The AD9851 module has been pruchased from eBay (China), the advantage is it is internally very similar to AD9850 version (just clock oscillator 30 MHz), completely pin compatible.
I was interested about the frequency stability - the requirement for 50 MHz WSPR beacon is quite high: drift less than 1 Hz during one transmission (for good performance), the long term stability must keep the beacon inside 200 Hz WSPR window. But first results are promissing - anyway, it is recommended to keep the DDS module inside closed thermo insulated box, far from sources of heat (better to move the 7805 stabilizer from PCB to heat sink, the same for power amplifier). If you supply the GPS receiver from the same stabilizer it is a must.
All version 2 sources and documentation.
Third version, HF + 50 MHz, CW + WSPR, realization
I have purchased a kit of linear 5W amplifier from Funkamateur shop (design by Harald DL2EWN). Simple design, no complicated adjustment necessary. Just the AD9851 output level is not sufficient to get a full power; additional one stage amplifier can do the job. So I have added an amplifier to the DDS mainboard. Because I plan to operate the beacon in 3 HAM bands (80, 17 and 6m), I have implemented also some kind of filter to reduce harmonics etc. There is no switching between the filters (in fact the amplifier has just slightly higher gain at that particular bands, adjustable individually for each band by a resistor), I hope is is sufficient.
The output lowpass 2 stage filters use relay switching. I found some small 5V bistabile relays in my shack that are convenient - I don't want to burn an electric power just to keep relay energized forever... So the switching circuitry is little bit more complicated than usual (each relay has 2 coils, one for each position).
The GPS receiver board is from Ebay (tks AF4JF), output set to 4800 Bd NMEA standard TTL level. It is used just to synchronize internal WSPR clock - 2 minute cycle. Battery backup is not used, as well as 1 Hz output (perhaps alter). There is a separate 7805 stabilizer for GPS receiver supply (about 150 mA)

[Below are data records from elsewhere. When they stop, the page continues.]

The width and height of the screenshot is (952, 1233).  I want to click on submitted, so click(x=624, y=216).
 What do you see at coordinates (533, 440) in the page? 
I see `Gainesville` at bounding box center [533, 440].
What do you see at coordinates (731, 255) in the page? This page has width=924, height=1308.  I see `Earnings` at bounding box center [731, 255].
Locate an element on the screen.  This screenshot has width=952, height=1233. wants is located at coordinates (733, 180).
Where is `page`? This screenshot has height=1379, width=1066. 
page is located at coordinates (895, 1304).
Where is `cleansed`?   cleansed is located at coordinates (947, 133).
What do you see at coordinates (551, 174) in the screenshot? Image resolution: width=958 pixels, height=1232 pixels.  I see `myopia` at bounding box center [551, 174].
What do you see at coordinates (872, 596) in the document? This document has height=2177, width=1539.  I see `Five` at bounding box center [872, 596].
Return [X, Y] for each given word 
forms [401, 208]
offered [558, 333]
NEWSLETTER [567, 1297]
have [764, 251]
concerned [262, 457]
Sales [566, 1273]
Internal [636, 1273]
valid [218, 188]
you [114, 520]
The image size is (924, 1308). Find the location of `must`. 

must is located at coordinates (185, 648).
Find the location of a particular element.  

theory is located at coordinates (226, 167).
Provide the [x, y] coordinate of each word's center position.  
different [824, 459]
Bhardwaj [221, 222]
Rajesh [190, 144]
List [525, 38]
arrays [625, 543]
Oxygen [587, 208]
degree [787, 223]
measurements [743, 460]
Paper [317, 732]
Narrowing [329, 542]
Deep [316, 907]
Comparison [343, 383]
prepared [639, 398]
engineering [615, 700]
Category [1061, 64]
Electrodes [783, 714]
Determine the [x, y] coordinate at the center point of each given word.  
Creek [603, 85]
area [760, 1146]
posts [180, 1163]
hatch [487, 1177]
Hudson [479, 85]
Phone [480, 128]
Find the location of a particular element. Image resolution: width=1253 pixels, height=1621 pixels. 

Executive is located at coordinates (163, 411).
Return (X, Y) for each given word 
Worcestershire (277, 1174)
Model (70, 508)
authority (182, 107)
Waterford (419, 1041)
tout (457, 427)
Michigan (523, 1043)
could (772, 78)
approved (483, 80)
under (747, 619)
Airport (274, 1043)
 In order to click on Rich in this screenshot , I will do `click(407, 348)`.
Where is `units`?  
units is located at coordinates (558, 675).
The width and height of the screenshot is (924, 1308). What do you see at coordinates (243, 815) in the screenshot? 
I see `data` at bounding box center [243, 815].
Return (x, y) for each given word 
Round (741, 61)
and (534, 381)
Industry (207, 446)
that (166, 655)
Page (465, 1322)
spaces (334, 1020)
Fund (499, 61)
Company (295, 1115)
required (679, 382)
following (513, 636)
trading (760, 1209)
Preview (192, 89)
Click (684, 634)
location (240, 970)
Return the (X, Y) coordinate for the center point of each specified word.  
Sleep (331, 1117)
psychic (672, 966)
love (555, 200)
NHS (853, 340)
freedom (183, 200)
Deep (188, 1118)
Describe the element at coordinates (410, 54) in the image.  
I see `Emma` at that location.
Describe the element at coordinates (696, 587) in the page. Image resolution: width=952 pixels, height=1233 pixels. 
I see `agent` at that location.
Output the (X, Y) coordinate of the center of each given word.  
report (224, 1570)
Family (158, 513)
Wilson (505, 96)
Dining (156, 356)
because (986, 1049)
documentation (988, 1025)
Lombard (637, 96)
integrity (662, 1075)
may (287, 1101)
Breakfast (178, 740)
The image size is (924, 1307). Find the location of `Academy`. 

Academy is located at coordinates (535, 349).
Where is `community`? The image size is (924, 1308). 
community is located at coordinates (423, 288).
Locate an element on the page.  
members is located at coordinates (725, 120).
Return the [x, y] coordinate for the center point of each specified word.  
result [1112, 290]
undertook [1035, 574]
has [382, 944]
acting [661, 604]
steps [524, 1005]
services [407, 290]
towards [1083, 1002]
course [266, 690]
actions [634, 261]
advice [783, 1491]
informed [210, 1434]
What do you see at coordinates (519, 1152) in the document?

Power supply is cheap surplus switched chinese model (rated 12V 2A).
Here you can see the beacon:
Here are some related files. I don't expect someone to build an own copy, but can be interesting...
As soon as I finalized the contruction (all electronic parts, switched power supply, enclosure) I realized the circuitry inside generates significant heat that warms up the whole box. And the temperature changes have negative influence on frequency stability of DDS generator. What is quite sufficient for CW FSK and low HF bands is not enough for 50 MHz WSPR. Of course, the goal is not to drift more than 1 Hz during 2 minutes transmission and to stay in 200 Hz wide band in all situations, but it looks like the requirement is not realistic with standart XO built in the DDS module. So I searched for something better... Finally I used 16.384 MHz TCXO from old GSM BTS (thanks OK1MHK) multiplied by XOR gate to 32.768 MHz. It is slightly more than maximum 30 MHz guaranteed for AD9851, but it seems to be working fine. The TCXO can be tuned +/- 200 Hz by voltage/external potentiometer. I considered also possible PLL to GPS 1 Hz signal (the PCB is ready for that), but I found the basic stability of TCXO is sufficient. Maybe later... So the output of 30 MHz XO at the module is disconnected (a 100 ohm resistor in series at the ouput is removed) and 32 MHz is connected instead. As the next step I removed the switched power supply from the box that generated significant amount of heat, that helps the stability es well, and I operate it from external PS.